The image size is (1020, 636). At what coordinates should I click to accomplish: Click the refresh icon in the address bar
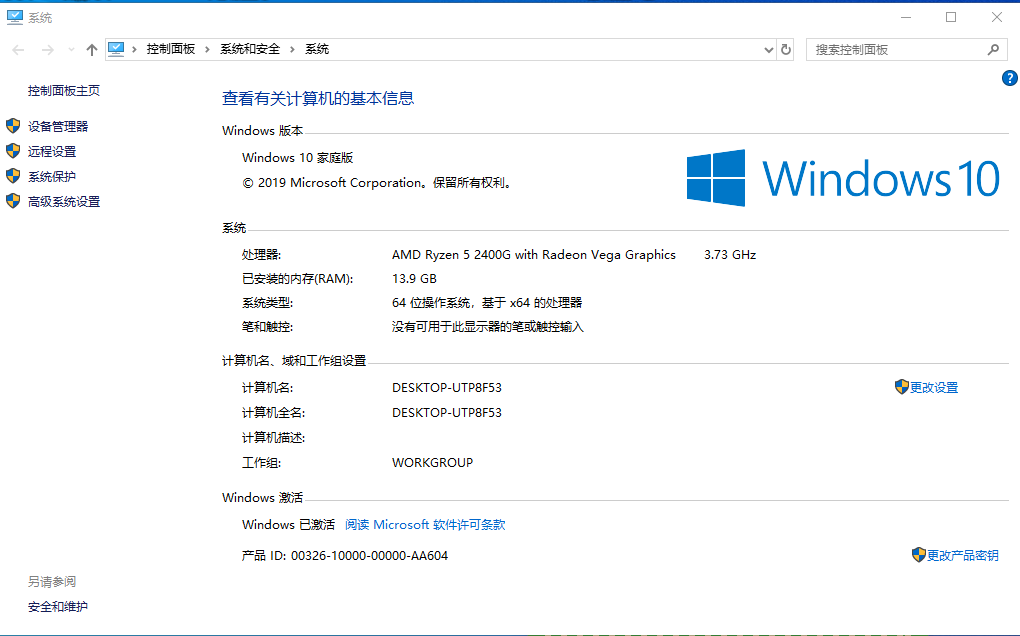point(786,48)
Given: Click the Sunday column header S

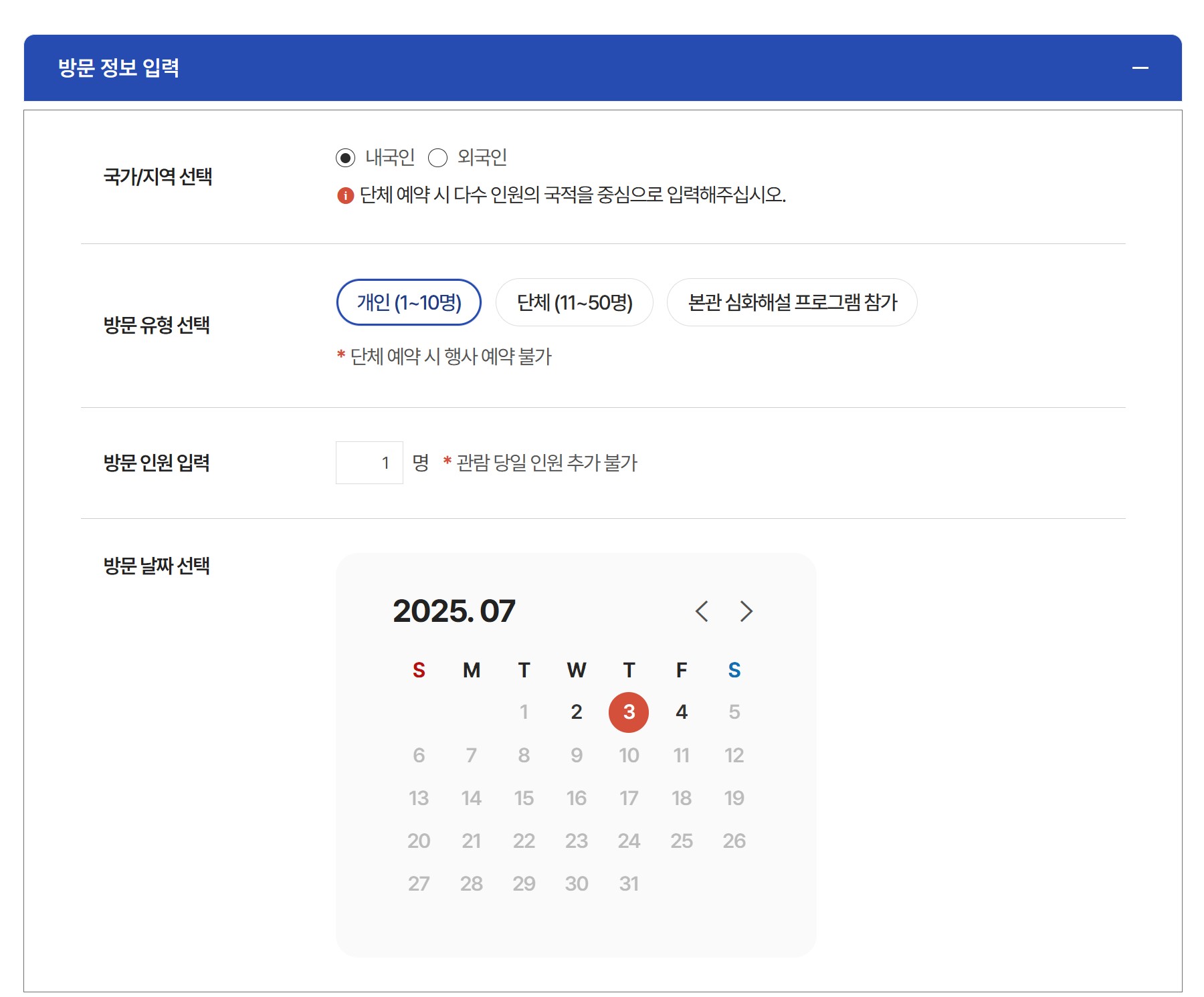Looking at the screenshot, I should (418, 671).
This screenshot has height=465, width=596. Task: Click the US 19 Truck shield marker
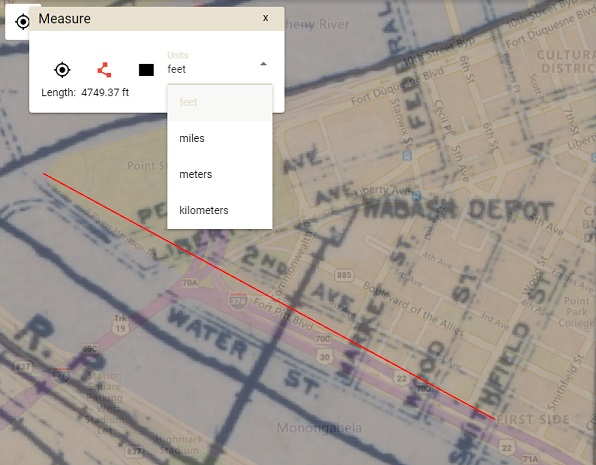[120, 325]
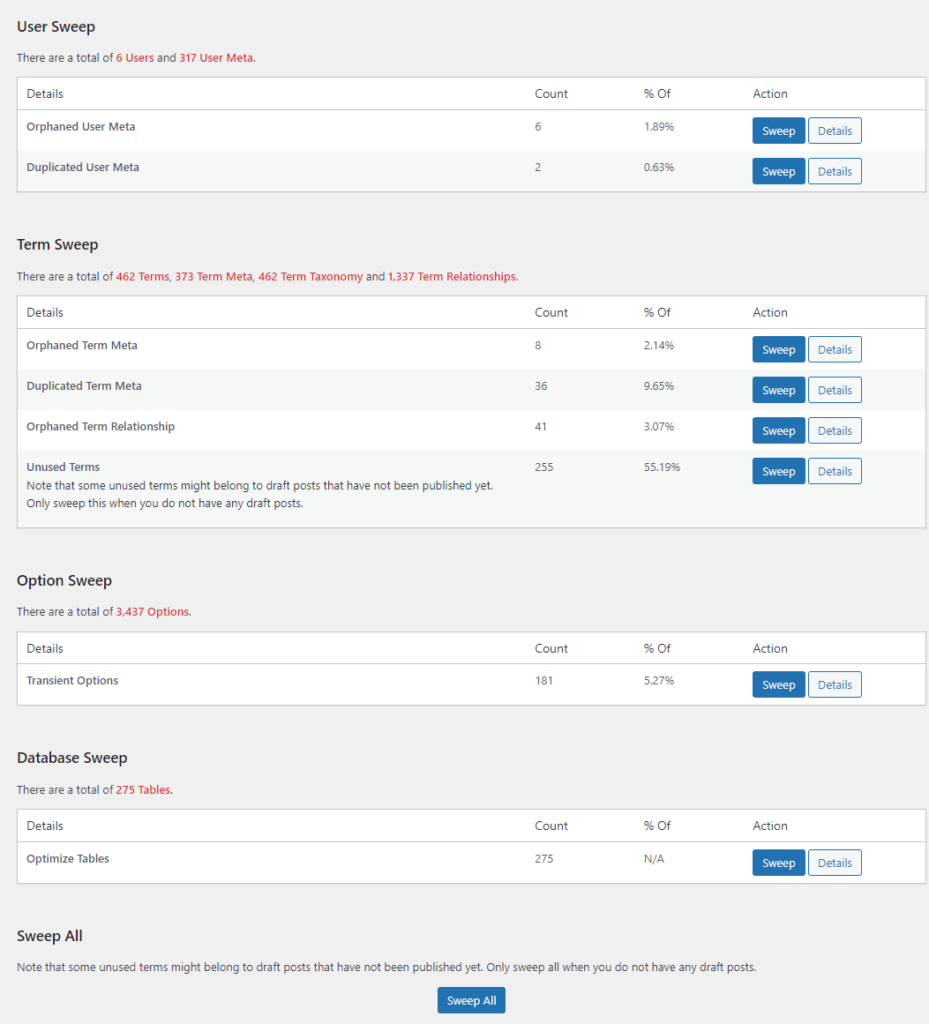Sweep the Duplicated User Meta rows
Image resolution: width=929 pixels, height=1024 pixels.
[778, 170]
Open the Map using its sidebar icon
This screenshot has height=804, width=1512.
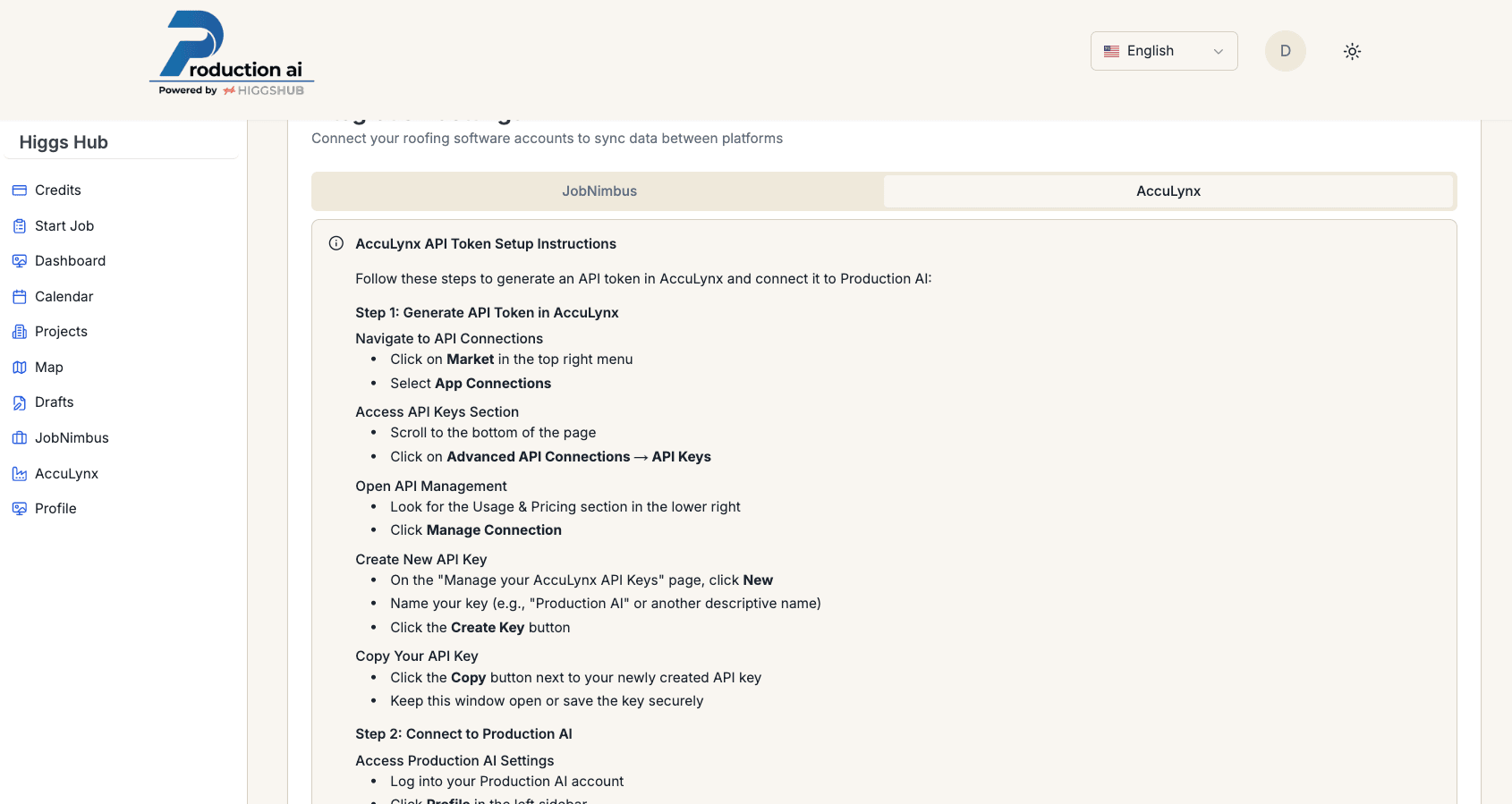[20, 367]
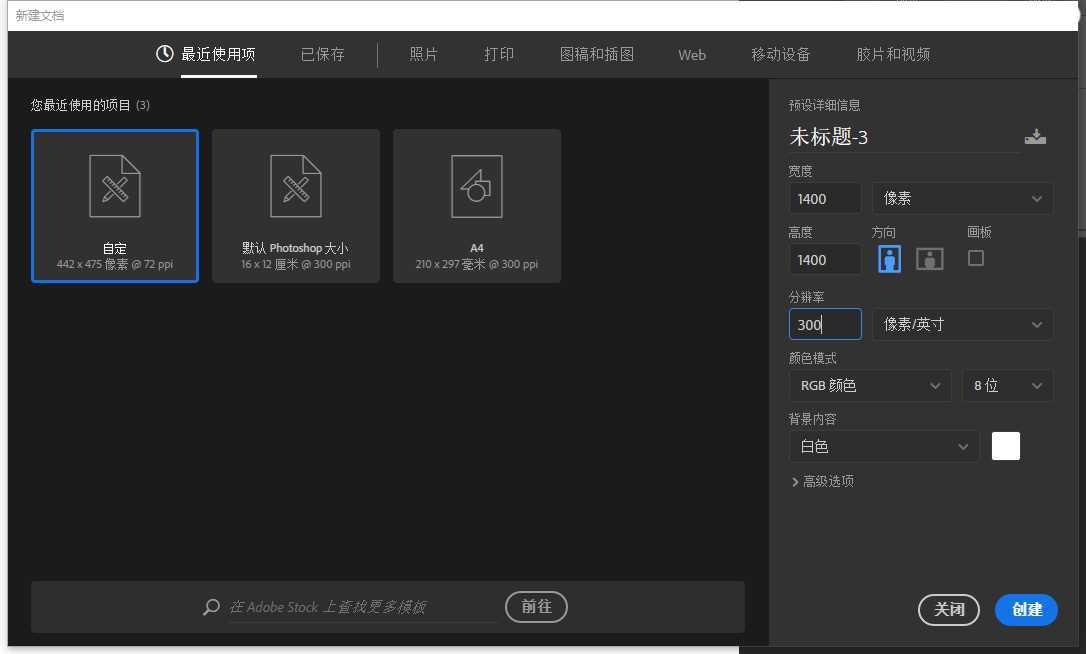
Task: Switch to the Web tab
Action: (691, 55)
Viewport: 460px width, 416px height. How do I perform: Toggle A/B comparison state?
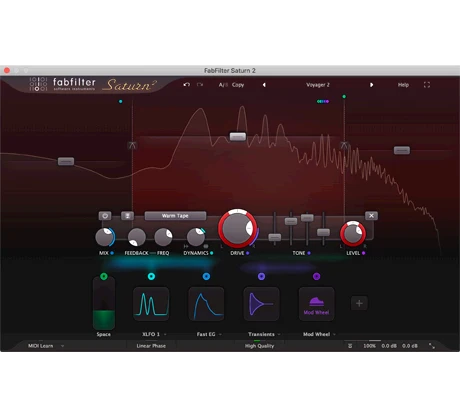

·····

◆ **Activity**: Exactly what appears in the records above must be returned, apart from the pictures.

◆ **Output for this exercise**:
The image size is (1020, 636). At what coordinates should I click to accomplish: Click the refresh icon in the address bar
point(786,48)
Given: Click the Sunday column header S

Looking at the screenshot, I should (418, 671).
This screenshot has height=465, width=596. Task: Click the US 19 Truck shield marker
[120, 325]
Sweep the Duplicated User Meta rows
Image resolution: width=929 pixels, height=1024 pixels.
[778, 170]
Open the Map using its sidebar icon
This screenshot has height=804, width=1512.
[20, 367]
Task: Switch to the Web tab
Action: (691, 55)
Viewport: 460px width, 416px height. How do I perform: Toggle A/B comparison state?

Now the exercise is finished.